Task statement
Take the entries below and reproduce them word for word.

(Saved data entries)
::::::::::
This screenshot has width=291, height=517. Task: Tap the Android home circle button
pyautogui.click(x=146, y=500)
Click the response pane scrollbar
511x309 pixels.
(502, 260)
::::::::::
Response below
This screenshot has width=291, height=517. Task: Tap the Android home circle button
pyautogui.click(x=146, y=500)
Click the response pane scrollbar
511x309 pixels.
(502, 260)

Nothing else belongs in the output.